- _Supplied data_

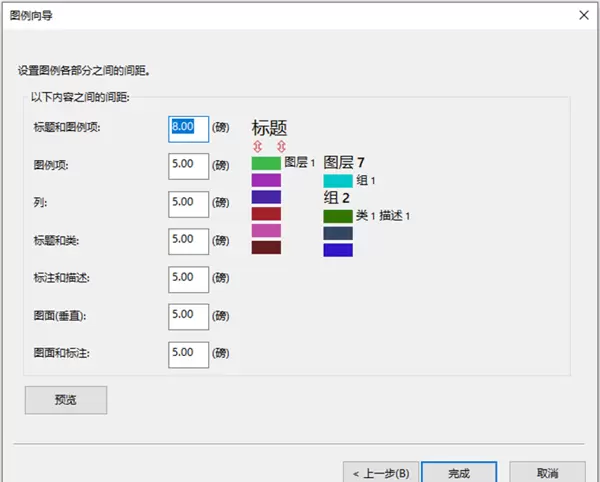Click the 完成 button to finish
The image size is (600, 482).
459,472
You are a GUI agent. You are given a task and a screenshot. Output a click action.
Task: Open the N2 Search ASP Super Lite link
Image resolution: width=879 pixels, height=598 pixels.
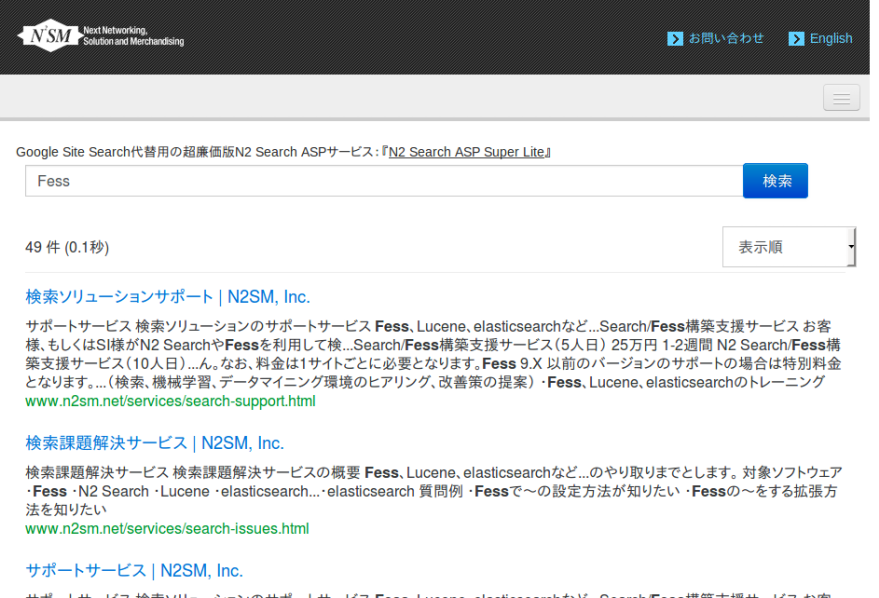coord(466,152)
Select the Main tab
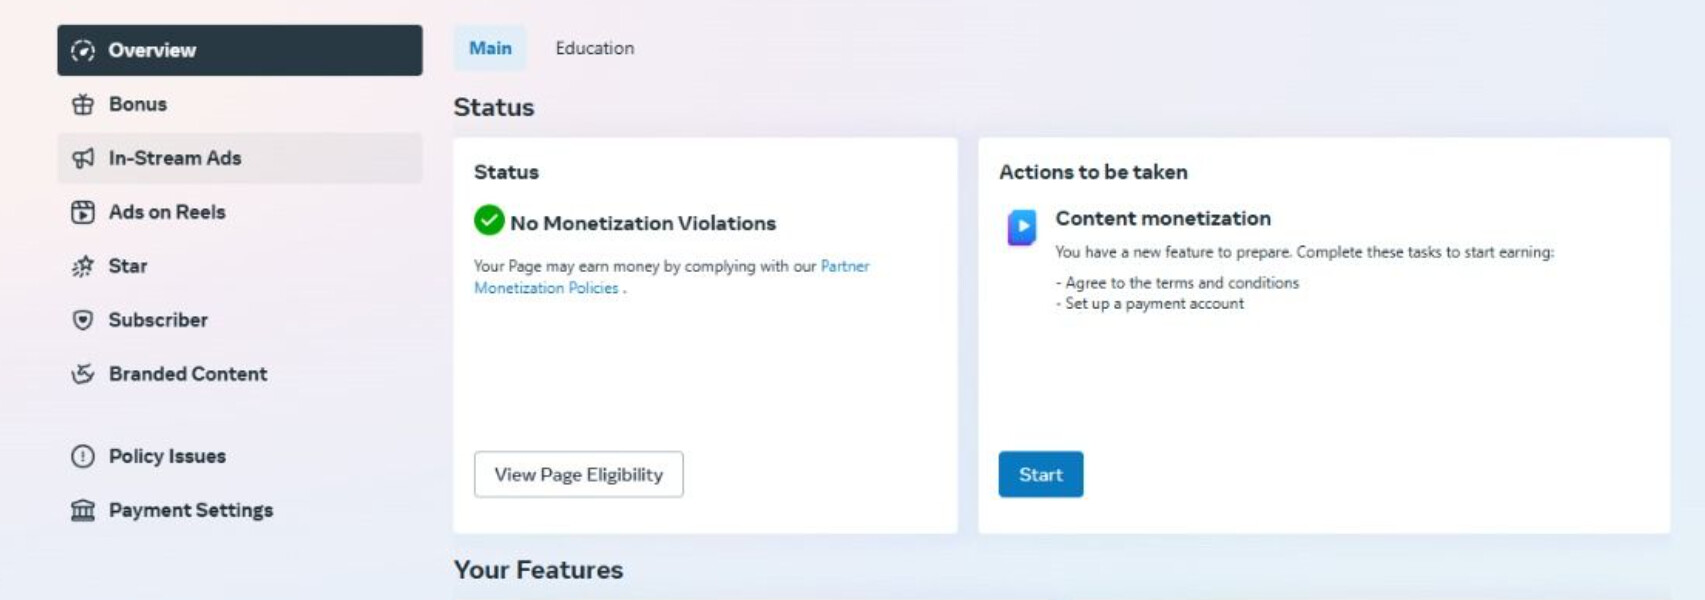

- _Problem details_
Copy out each line above that contains the string "action", treating uppercase and lowercase letters as distinct.

- _Result of this exercise_
You are a GUI agent. You are given a task and a screenshot. Output a click action.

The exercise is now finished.